Analysis: Winter break hypothesis
This is known as the 'AI winter break hypothesis' and it is an area worth exploring further.
What it shows is how unintended influences can be picked up by an AI that we wouldn't think to consider – although some researchers have clearly noticed and considered it, and then tested it. But still, you know what we mean – and there is a lot of concern about these kinds of unexpected developments.
As AI advances, its influences and the direction in which the technology is developing must be closely monitored. Hence all the talk about safeguards for AI is crucial.

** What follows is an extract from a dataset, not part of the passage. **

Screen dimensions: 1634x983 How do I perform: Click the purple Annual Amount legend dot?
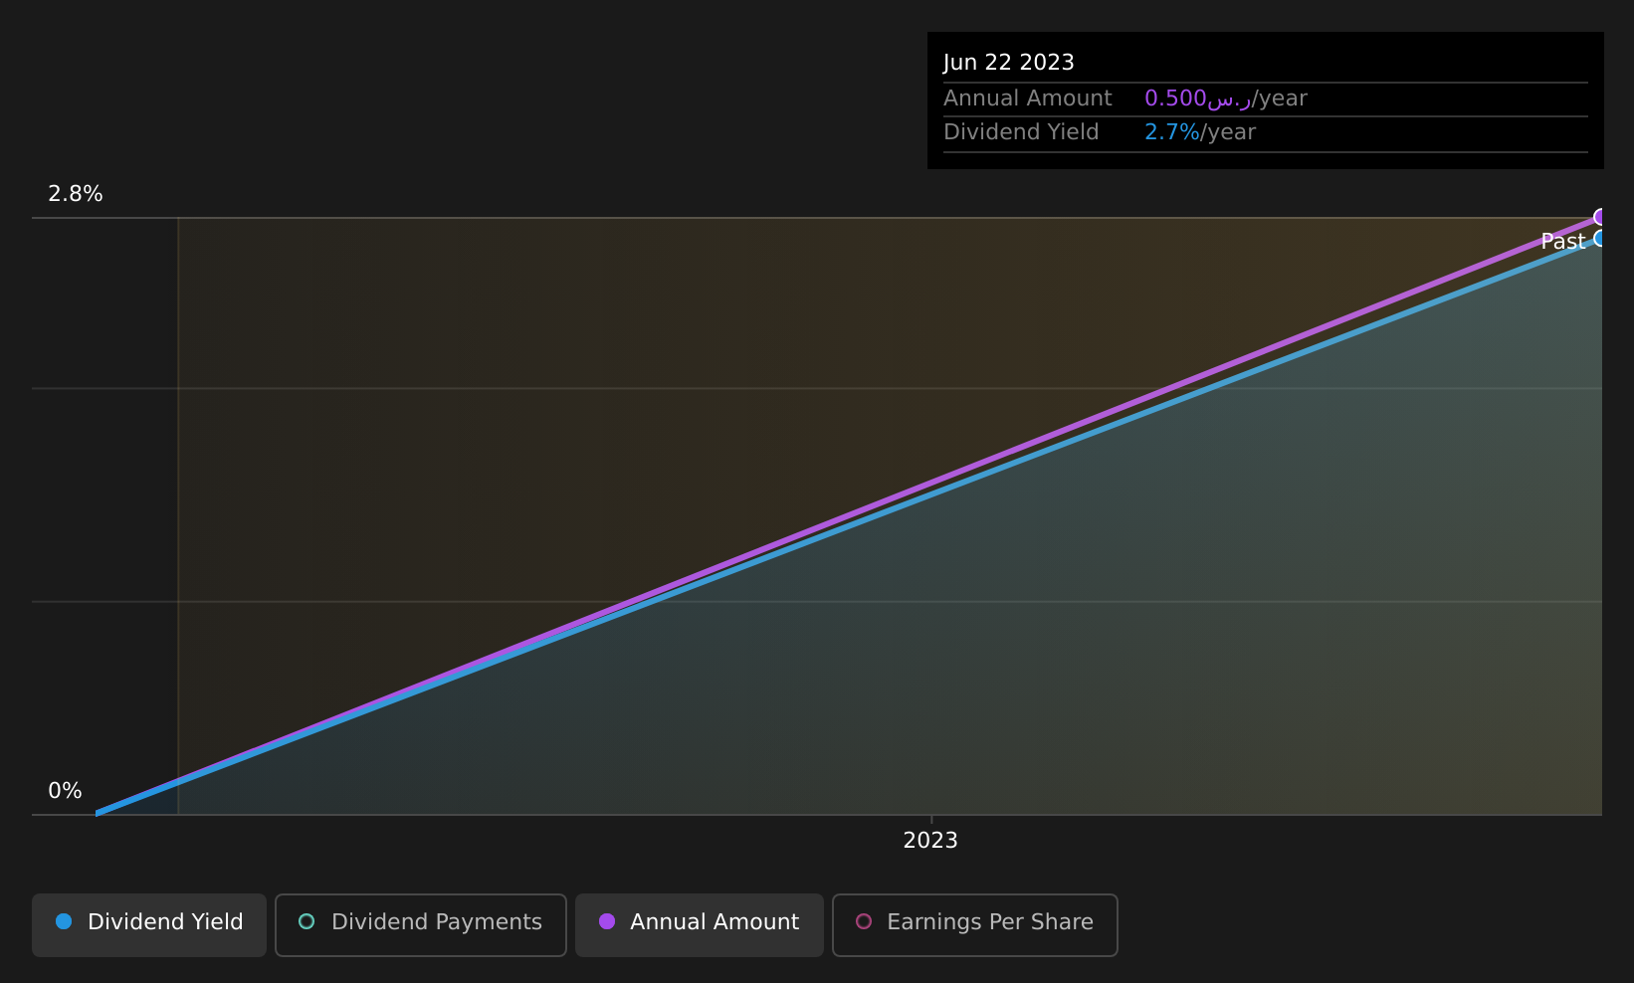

We are rushing to develop AI – or rather, companies like OpenAI (GPT), Microsoft (Copilot) and Google (Bard) certainly are – engaged in a technical arms race, with a primary focus on driving progress. difficult to make possible, with safety measures being more of an afterthought. And therein lies a clear danger that is nicely summarized in one word: Skynet.
Regardless, with regard to this particular experiment, it's just one piece of evidence that the winter shutdown theory is true for GPT-4 Turbo, and Lynch has urged others to get in touch if they can reproduce the results – and they have we did too a report of successful reproduction so far. Still, that's not enough for a concrete conclusion – watch this space, we recommend.
As mentioned above, Microsoft is currently upgrading its Copilot AI from GPT-4 to GPT-4 Turbo, which has progressed in terms of accuracy and providing higher quality answers overall. Google, meanwhile, is far from standing still with its rival Bard AI, which is powered by its new LLM, Gemini.